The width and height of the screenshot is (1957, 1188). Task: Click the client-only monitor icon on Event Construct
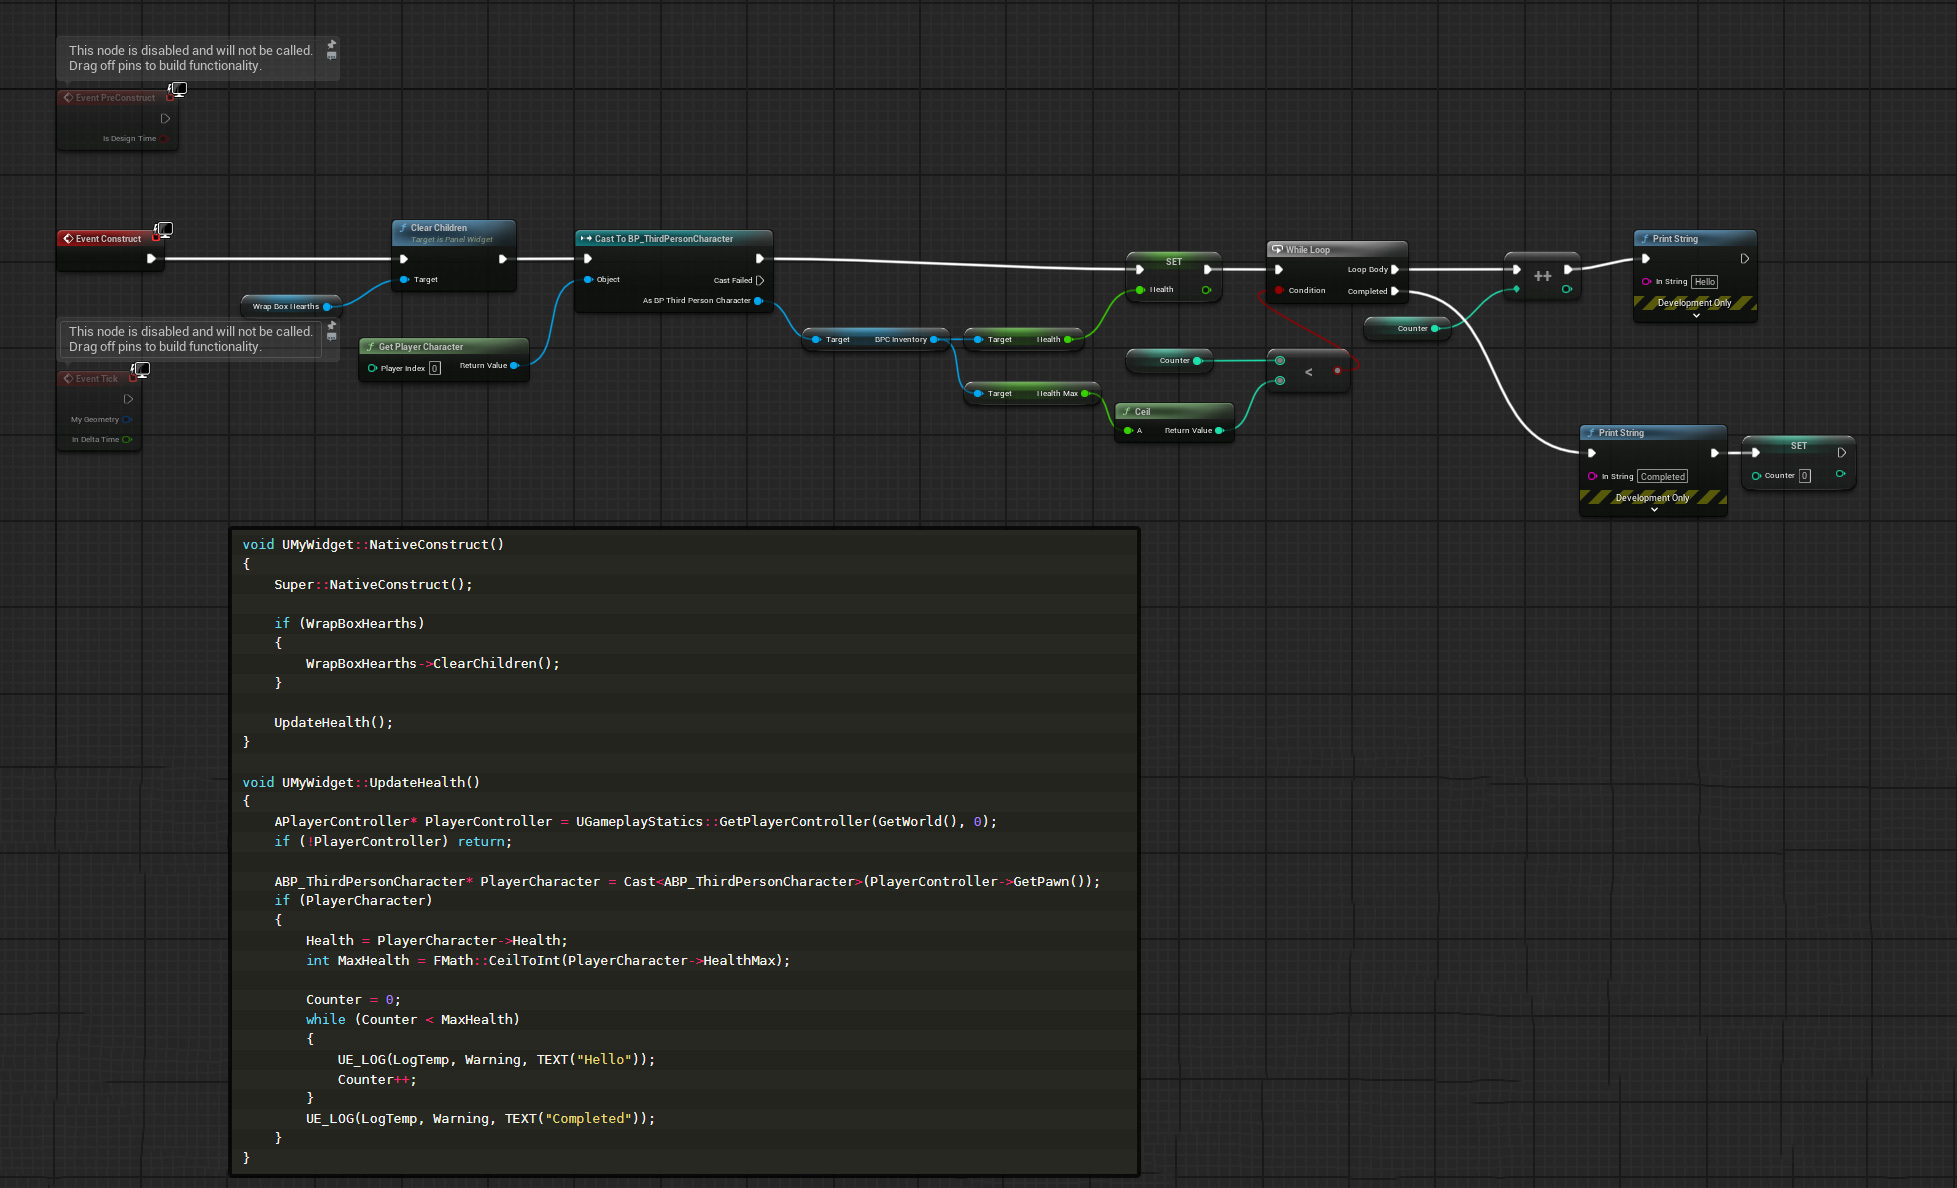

* * *

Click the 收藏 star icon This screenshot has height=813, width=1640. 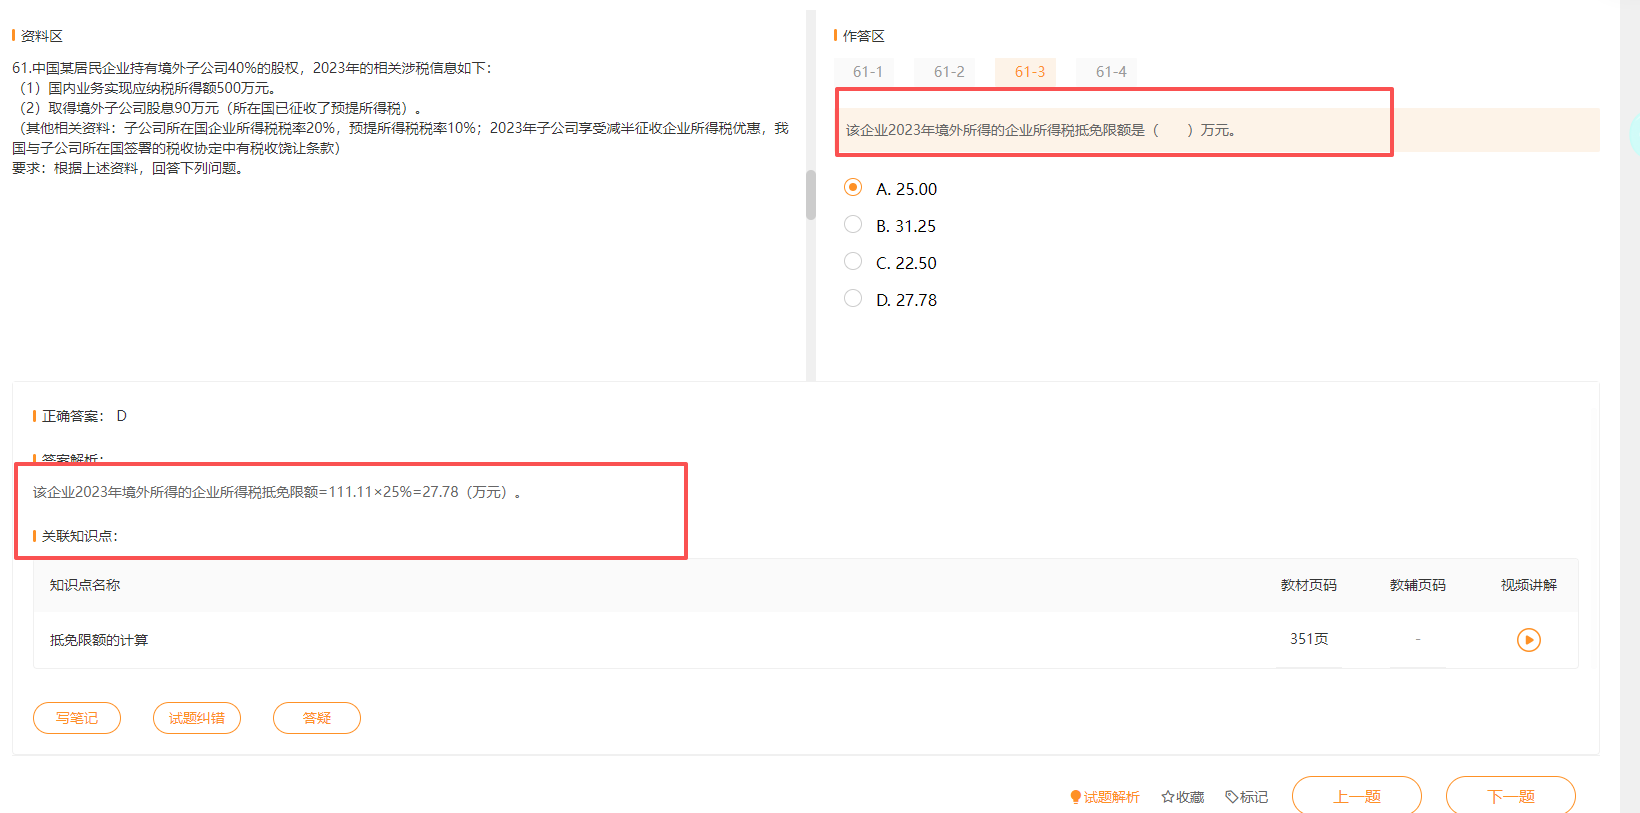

...

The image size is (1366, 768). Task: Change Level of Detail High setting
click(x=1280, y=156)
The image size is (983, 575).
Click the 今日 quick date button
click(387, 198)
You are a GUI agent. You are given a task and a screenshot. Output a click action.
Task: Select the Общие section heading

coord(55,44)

■ Task: Copy the records starting with the line that contains "You are a GUI" and going on through the line that contains "coord(55,44)", changing "heading" to "title" and leaving everything else as it is.

■ Answer for the task:
You are a GUI agent. You are given a task and a screenshot. Output a click action.
Task: Select the Общие section title

coord(55,44)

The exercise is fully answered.